Polemik Dagang Vaksin
Di tengah kondisi darurat pandemi ini, pemerintah berteriak-teriak di "luar kandang" memperjuangkan akses kesetaraan vaksin global. Namun, di kandang sendiri justru mengaburkan akses kesetaraan vaksin tersebut.
Sepertinya ada yang tidak rela jika vaksin digratiskan bagi semua masyarakat. Sejak awal mula perencanaan program vaksinasi nasional hingga kini, nuansa dagang vaksin terselip di sela-sela guliran vaksin gratis. Begitu ada alasan yang dianggap pas, kebijakan itu tiba-tiba menyeruak muncul diterapkan.

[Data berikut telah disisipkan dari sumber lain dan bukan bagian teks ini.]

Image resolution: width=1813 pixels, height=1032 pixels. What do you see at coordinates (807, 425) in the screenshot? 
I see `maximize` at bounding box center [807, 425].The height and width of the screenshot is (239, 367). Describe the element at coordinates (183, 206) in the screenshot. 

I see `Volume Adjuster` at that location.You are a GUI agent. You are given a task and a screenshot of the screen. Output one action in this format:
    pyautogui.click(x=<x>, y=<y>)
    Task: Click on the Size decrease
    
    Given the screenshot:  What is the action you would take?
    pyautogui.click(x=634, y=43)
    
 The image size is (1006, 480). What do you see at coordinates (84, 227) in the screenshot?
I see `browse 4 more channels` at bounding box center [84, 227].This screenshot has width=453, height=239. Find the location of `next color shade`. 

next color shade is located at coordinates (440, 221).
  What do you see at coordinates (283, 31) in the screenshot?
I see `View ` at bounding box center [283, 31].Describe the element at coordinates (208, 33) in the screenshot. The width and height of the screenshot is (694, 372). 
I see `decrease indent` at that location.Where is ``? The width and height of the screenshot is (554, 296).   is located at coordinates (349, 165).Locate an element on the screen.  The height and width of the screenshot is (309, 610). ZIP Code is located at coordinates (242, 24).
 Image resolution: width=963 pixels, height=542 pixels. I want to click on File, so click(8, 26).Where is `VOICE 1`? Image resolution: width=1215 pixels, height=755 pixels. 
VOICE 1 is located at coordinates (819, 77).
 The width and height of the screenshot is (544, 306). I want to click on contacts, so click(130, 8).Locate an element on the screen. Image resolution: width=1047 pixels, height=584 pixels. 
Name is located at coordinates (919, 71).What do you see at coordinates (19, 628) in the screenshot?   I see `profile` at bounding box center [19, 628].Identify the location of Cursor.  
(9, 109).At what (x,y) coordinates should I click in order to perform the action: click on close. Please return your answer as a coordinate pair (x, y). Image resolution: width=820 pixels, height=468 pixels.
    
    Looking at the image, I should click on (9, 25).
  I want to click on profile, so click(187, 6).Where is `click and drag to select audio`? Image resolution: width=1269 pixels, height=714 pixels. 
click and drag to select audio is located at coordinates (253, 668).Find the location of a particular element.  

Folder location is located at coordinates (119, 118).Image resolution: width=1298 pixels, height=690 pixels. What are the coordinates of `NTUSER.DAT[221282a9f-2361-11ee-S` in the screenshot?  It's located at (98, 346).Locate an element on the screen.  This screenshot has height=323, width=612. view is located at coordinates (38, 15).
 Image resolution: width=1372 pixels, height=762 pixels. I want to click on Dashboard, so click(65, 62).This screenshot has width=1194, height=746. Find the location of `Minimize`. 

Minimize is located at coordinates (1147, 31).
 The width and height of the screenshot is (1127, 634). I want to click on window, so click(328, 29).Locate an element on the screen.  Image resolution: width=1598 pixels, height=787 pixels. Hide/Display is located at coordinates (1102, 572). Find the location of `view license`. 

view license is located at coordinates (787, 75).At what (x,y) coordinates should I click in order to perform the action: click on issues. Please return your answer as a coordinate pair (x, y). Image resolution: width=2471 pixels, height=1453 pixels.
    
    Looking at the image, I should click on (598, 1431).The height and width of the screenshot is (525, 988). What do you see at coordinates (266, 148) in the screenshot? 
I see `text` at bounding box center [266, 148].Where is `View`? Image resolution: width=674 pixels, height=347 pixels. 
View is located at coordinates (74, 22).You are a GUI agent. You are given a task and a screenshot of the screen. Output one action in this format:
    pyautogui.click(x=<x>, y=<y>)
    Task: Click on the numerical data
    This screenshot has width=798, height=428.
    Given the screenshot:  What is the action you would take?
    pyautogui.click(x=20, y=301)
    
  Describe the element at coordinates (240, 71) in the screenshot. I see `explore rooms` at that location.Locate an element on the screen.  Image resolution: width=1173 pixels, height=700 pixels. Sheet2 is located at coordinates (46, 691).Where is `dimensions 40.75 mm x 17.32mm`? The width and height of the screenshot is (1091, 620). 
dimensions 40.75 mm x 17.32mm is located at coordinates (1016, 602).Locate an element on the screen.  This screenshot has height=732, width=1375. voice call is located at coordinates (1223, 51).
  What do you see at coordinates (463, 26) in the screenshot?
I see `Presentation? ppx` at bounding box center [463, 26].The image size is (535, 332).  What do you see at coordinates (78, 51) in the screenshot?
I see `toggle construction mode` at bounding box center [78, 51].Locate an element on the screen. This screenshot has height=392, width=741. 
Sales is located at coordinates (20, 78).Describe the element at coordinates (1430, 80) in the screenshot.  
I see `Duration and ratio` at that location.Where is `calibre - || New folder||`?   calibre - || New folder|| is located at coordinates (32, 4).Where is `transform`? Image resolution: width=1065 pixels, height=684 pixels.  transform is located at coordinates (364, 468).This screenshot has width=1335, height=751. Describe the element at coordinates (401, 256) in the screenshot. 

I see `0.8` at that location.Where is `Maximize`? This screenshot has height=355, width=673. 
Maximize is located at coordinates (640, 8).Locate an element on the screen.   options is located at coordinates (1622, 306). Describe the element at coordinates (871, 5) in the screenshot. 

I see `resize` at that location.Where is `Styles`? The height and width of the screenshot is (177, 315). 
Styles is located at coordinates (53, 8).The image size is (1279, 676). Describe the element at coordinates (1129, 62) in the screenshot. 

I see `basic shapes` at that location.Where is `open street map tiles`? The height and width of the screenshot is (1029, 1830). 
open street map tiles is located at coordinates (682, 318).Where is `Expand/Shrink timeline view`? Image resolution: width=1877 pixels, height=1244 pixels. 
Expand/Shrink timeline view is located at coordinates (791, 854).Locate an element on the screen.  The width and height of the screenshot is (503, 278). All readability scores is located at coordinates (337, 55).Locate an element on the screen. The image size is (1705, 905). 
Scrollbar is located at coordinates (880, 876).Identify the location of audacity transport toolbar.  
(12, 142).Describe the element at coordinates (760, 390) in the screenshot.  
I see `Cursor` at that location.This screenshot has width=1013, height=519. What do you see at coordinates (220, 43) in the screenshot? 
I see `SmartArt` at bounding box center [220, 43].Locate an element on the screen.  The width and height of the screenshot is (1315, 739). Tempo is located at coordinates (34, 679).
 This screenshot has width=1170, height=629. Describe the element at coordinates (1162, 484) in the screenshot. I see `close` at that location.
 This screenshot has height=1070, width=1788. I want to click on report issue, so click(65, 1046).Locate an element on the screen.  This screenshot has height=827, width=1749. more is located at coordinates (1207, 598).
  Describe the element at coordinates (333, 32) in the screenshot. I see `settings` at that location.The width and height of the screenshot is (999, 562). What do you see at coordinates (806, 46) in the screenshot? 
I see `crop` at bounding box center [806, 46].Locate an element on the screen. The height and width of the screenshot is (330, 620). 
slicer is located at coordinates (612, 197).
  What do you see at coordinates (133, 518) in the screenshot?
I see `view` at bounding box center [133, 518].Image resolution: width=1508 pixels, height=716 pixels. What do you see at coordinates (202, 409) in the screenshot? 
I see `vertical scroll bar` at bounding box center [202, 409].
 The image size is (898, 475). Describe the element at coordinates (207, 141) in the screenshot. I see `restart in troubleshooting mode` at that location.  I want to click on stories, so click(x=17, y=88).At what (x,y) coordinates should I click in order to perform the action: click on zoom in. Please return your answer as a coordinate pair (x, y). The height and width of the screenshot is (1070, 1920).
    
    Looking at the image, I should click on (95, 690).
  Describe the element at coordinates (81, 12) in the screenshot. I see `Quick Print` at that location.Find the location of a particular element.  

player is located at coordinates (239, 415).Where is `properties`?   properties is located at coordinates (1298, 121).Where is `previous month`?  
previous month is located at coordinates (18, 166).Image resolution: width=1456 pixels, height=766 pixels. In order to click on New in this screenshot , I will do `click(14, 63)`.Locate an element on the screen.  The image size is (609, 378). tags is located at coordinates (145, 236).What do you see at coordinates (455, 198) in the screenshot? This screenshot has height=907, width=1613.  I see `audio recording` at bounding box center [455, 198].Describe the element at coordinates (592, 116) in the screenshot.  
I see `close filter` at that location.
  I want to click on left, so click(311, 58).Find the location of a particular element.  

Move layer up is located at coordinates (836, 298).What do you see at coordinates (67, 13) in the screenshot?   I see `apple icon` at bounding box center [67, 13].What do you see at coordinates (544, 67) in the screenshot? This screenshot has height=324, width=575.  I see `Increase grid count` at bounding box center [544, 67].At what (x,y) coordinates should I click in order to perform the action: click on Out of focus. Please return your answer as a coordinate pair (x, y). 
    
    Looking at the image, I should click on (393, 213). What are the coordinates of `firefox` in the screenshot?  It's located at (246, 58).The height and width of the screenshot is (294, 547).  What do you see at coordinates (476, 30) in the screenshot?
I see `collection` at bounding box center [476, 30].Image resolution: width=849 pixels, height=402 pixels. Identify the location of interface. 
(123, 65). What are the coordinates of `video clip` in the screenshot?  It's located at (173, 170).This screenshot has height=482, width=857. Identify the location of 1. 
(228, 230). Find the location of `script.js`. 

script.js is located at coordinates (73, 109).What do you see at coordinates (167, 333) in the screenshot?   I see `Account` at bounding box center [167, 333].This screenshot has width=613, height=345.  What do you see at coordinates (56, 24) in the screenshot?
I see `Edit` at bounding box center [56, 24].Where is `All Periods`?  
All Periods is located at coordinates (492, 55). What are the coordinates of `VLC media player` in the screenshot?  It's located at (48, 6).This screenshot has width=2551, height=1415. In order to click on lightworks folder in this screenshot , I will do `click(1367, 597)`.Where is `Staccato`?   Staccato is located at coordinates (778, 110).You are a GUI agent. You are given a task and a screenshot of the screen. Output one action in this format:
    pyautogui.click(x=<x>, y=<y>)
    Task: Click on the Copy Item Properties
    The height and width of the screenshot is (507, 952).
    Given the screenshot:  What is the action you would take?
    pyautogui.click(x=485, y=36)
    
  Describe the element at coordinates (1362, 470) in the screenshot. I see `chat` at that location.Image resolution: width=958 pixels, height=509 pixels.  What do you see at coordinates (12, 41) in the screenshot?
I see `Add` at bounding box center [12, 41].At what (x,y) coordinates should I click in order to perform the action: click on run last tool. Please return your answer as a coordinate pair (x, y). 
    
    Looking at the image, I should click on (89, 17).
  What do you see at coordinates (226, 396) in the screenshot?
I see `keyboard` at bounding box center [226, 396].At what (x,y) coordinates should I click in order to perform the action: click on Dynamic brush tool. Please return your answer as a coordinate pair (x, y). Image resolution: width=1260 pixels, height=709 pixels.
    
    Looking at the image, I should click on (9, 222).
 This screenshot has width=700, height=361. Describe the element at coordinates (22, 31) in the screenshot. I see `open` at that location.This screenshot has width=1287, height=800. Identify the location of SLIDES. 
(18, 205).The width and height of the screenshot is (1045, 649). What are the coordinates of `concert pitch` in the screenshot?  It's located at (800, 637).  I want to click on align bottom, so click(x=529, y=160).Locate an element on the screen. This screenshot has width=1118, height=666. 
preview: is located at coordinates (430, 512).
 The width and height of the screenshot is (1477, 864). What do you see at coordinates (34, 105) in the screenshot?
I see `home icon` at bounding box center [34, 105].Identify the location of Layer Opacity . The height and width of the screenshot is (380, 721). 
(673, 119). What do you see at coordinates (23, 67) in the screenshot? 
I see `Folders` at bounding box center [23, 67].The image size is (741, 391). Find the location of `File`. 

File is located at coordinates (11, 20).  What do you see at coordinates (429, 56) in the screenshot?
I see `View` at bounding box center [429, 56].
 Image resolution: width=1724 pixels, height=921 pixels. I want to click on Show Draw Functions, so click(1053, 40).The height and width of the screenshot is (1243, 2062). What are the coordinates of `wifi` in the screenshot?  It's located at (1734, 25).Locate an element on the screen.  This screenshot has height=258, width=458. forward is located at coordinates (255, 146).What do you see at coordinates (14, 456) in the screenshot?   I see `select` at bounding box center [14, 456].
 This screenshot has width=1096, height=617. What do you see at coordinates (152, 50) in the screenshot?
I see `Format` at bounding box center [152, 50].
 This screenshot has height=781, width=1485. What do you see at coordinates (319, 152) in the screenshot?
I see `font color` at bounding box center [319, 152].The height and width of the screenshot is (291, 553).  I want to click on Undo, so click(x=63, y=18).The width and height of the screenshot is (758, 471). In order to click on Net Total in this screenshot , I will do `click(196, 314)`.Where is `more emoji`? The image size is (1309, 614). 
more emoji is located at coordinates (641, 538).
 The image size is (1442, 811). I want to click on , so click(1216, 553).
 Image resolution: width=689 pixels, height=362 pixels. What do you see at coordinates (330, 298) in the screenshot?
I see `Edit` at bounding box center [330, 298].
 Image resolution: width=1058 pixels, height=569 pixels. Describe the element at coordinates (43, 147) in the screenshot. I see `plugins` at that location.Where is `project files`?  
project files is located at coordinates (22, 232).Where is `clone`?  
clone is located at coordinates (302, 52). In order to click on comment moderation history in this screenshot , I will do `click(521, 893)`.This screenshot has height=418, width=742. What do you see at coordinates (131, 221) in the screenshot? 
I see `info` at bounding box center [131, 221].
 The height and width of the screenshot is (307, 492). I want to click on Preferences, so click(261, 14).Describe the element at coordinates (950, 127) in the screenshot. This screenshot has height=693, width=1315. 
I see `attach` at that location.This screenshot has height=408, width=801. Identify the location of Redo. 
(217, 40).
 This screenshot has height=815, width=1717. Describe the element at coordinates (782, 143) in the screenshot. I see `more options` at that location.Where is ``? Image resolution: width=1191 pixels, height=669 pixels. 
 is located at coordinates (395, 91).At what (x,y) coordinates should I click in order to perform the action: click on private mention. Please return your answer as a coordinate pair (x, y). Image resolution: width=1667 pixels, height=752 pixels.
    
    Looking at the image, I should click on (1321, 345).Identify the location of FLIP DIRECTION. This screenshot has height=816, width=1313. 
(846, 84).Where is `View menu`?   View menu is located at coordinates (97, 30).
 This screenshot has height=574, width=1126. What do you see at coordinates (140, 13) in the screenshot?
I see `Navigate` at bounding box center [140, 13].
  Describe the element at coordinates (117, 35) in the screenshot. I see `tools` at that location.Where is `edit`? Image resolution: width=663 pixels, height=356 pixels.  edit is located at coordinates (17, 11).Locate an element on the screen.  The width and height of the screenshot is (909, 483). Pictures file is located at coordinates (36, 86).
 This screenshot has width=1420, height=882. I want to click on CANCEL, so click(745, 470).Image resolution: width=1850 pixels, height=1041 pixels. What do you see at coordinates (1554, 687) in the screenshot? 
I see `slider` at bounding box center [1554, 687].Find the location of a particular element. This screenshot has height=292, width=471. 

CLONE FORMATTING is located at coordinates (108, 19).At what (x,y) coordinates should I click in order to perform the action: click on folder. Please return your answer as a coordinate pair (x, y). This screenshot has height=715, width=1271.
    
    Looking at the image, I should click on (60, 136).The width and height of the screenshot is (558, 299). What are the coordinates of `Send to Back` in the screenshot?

Legalisasinya? Gampang saja. Tinggal diubah atau disesuaikan menurut kemauan para pengambil kebijakan. Kemudian narasinya, bahkan nama programnya, dibangun sebaik mungkin untuk meyakinkan berbagai kalangan.
Tahun lalu, pemerintah menyiapkan dua program vaksinasi, yakni vaksin bantuan pemerintah yang disediakan gratis dan vaksin mandiri atau berbayar. Dari target 107 juta orang yang akan diimunisasi, 30 persen atau 32 juta orang diberikan vaksin gratis dan 70 persen atau 75 juta orang mengakses skema mandiri atau berbayar.
Kebijakan vaksin mandiri tersebut menuai kritik dari berbagai kalangan. Ada yang berpendapat bahwa vaksin Covid-19 merupakan barang publik yang bisa diakses semua orang dan ini menyangkut keadilan dalam kesehatan masyarakat. Ada juga yang mengatakan, jika vaksin mandiri diterapkan dikhawatirkan menimbulkan ketimpangan akses terhadap vaksin yang ditentukan oleh kemampuan ekonomi.
Vaksin Covid-19 merupakan barang publik yang bisa diakses semua orang dan ini menyangkut keadilan dalam kesehatan masyarakat.
Selang tak lama polemik itu berembus, pada 16 Desember 2020, Presiden Joko Widodo menegaskan, vaksin Covid-19 diberikan secara gratis. Pemberian vaksin gratis ini diputuskan setelah menerima banyak masukan dari masyarakat dan mengalkulasi ulang keuangan negara. Presiden juga menginstruksikan semua jajarannya di kabinet, seperti kementerian dan lembaga, serta pemerintah daerah memprioritaskan program vaksinasi tahun anggaran 2021 (Kompas, 17 Desember 2020).
Lihat juga: Video Berita: Presiden Jokowi: Vaksin Covid-19 Gratis untuk Seluruh Masyarakat
Namun, kendati Presiden sudah mengambil keputusan untuk menggratiskan vaksin bagi masyarakat, pemerintah masih berkeinginan menggelar vaksin mandiri. Strateginya juga telah disiapkan. Pertama, jika program vaksin mandiri dibuka, mereknya harus berbeda jenis dengan vaksin yang dibagikan gratis. Kedua, vaksinasi mandiri harus dilakukan belakangan setelah pelaksanaan vaksinasi gratis.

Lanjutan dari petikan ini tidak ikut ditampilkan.